| DATA EXTRACT |
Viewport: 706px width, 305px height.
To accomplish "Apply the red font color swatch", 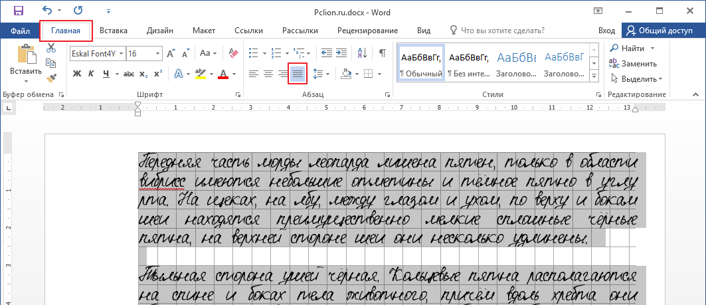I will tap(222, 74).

...

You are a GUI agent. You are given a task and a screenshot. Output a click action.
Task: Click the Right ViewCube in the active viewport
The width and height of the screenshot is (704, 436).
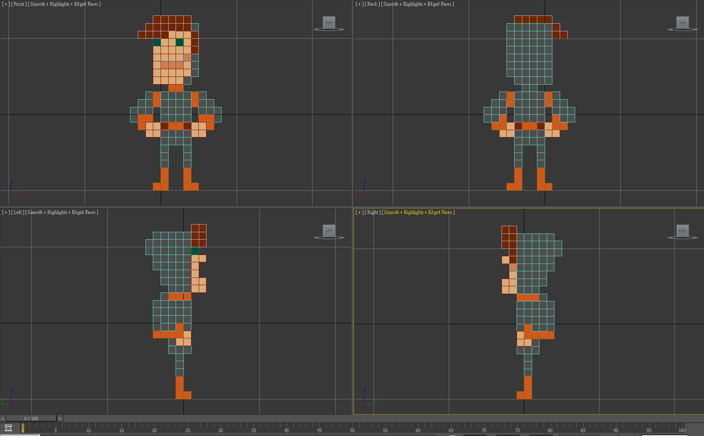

* * *

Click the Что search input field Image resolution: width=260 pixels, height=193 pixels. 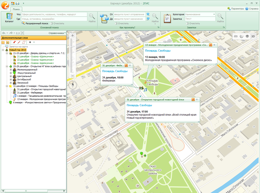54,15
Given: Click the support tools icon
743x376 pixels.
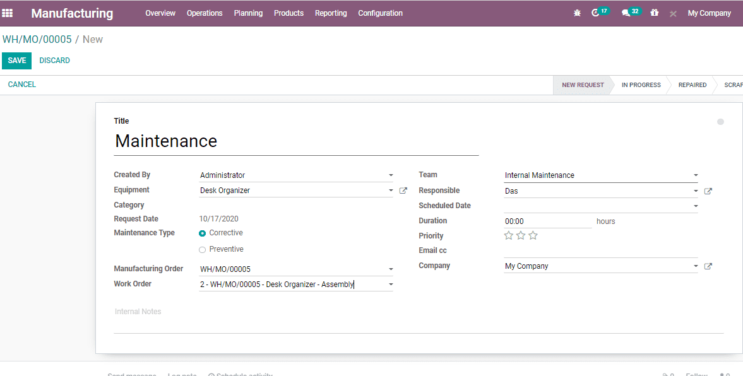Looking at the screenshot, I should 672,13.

| TASK DIRECTIONS |
Only the lines above from the one with "Task: Click the" up to and including the one with "The width and" should be repeated, exactly as written.

| WRITTEN ANSWER |
Task: Click the Right ViewCube in the active viewport
The width and height of the screenshot is (704, 436).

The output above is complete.